Mermaid: A Twist on the Classic Tale by Carolyn Turgeon



The story of two very different women, one mortal, one mermaid, and the clash between worlds best kept apart... It is a cold day at the end of the world when a young woman, a princess in hiding, looks out across a Northern sea and sees something she could not have seen. It looks...it can't be. It looks like a mermaid's tail. And, as she looks more closely, she sees that the mermaid is dragging a drowning sailor in her arms. Because, only hours before, another princess, the daughter of the sea queen, has decided to risk everything and take a look at the world above the sea: the world of mortals. And there she finds a storm, a shipwreck, a sailor, and sets in train events which will change both women's worlds forever.

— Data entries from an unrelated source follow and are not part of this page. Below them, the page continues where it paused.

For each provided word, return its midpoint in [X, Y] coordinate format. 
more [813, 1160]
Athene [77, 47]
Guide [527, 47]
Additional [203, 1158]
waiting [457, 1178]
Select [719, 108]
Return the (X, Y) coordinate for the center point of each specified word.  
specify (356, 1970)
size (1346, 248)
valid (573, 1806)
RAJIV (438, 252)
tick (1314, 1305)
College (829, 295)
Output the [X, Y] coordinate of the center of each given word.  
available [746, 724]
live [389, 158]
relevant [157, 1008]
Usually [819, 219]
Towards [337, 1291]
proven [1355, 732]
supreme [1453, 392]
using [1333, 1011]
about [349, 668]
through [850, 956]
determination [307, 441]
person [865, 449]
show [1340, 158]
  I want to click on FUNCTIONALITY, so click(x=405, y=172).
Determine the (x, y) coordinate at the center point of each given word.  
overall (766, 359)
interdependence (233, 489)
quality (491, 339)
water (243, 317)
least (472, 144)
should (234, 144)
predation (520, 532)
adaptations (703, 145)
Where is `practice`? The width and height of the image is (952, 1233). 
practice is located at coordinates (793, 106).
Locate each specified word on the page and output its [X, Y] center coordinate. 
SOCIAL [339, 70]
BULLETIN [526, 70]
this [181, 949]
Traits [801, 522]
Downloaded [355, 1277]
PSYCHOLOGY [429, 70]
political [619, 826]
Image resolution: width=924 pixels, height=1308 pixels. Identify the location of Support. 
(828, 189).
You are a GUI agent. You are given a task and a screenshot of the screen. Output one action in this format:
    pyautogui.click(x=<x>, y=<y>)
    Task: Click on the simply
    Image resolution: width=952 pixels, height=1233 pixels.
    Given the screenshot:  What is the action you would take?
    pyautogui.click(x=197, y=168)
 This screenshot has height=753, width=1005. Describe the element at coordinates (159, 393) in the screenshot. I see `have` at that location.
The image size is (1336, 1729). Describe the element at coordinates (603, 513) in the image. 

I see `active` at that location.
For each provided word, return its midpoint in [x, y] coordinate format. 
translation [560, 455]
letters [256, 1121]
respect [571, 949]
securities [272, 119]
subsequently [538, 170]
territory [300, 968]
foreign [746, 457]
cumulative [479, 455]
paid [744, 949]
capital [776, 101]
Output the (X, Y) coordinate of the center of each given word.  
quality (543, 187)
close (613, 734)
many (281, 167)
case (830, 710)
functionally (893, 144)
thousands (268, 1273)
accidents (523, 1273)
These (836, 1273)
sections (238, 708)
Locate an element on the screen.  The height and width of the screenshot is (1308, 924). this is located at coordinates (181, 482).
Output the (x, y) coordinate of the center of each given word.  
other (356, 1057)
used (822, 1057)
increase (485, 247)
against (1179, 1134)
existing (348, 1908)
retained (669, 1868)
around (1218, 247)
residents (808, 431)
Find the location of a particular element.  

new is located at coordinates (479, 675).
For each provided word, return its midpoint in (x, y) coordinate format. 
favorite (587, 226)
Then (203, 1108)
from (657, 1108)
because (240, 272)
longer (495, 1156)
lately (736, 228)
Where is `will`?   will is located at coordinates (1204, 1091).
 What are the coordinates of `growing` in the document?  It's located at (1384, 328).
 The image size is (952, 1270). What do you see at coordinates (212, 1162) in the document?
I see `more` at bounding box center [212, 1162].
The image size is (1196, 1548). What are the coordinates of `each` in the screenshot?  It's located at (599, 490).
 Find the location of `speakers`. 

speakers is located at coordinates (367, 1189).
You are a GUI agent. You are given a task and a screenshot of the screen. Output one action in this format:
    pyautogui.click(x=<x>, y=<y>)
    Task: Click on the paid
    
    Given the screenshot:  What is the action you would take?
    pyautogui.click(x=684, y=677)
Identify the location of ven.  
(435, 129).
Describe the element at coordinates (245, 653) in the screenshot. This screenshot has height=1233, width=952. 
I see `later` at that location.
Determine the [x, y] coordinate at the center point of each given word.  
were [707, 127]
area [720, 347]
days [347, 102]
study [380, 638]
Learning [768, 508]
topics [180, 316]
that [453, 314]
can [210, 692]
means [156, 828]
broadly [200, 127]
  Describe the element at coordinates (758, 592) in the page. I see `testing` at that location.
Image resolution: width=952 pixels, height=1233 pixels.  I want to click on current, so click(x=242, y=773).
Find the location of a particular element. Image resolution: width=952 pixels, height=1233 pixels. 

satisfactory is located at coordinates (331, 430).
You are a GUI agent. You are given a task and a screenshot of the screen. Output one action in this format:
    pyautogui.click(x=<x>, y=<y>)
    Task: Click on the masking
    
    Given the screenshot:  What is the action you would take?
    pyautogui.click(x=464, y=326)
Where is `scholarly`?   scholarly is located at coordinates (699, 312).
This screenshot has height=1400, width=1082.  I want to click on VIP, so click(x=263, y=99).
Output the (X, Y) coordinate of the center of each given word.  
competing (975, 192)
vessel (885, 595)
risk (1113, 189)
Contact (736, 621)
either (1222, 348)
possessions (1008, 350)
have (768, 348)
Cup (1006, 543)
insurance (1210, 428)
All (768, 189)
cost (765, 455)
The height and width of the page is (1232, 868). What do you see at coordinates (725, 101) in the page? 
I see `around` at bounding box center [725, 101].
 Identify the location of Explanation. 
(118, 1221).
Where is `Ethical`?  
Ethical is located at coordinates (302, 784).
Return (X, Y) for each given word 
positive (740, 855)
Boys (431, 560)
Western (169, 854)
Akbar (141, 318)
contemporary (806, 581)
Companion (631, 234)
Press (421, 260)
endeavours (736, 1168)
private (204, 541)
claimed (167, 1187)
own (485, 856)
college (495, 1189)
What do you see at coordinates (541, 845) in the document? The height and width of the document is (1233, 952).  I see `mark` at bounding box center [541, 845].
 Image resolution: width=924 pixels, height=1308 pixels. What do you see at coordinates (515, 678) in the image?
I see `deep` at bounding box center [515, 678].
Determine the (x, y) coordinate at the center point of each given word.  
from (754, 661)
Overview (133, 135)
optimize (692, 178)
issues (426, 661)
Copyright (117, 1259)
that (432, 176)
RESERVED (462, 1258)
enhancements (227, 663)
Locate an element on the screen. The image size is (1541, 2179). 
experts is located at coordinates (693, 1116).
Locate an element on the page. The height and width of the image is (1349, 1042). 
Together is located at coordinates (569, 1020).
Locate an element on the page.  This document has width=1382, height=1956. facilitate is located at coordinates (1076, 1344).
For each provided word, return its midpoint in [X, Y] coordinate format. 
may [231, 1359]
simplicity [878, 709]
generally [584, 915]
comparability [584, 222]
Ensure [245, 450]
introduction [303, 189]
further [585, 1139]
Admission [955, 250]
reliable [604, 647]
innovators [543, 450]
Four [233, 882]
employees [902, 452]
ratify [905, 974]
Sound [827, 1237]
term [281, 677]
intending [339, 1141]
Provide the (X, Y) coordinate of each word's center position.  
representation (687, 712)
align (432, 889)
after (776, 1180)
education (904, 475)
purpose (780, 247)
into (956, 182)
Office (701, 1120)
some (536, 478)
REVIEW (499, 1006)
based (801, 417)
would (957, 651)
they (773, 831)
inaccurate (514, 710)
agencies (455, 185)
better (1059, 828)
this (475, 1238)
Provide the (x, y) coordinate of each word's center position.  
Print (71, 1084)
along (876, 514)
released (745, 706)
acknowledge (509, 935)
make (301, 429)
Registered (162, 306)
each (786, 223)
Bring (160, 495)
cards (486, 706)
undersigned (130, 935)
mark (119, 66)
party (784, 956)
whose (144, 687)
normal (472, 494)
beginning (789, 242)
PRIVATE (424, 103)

This book was an excellent retelling of the original Little Mermaid legend. It made both the princesses even more realistic and choosing between them even more heartbreaking. The plot follows the original story very closely event-wise, but it freshens up the tale by totally throwing the character motivations out the window and giving them new backstories, lives, and reasons for action. Margrethe is a wonderful role-model as a girl, a leader who loves her country and her people and strives to bring better to them, especially when she realizes the truth about the wars, her father, and her chosen prince. Lenia is more of the mermaid stereotype, falling fast in love and having fewer motivations, but watching her grow and flesh out into a real person as she learns the advantages and pitfalls of human society is a real joy. As a reader I couldn’t put the book down, yet I was dreading the ending because, knowing the story, I knew that both girls couldn’t end up with the prince. My heart was breaking right up until the end (I won’t tell you what happened after that, you’ll have to read the book to find out!).